* Begin *
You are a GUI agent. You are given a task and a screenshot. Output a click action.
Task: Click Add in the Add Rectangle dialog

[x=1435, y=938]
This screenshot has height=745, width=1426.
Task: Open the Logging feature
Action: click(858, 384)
* End *
■ What you have to do:
Can you copy out this data line for line, with nothing changed?

■ Answer for this exercise:
You are a GUI agent. You are given a task and a screenshot. Output a click action.
Task: Click Add in the Add Rectangle dialog

[x=1435, y=938]
This screenshot has height=745, width=1426.
Task: Open the Logging feature
Action: click(858, 384)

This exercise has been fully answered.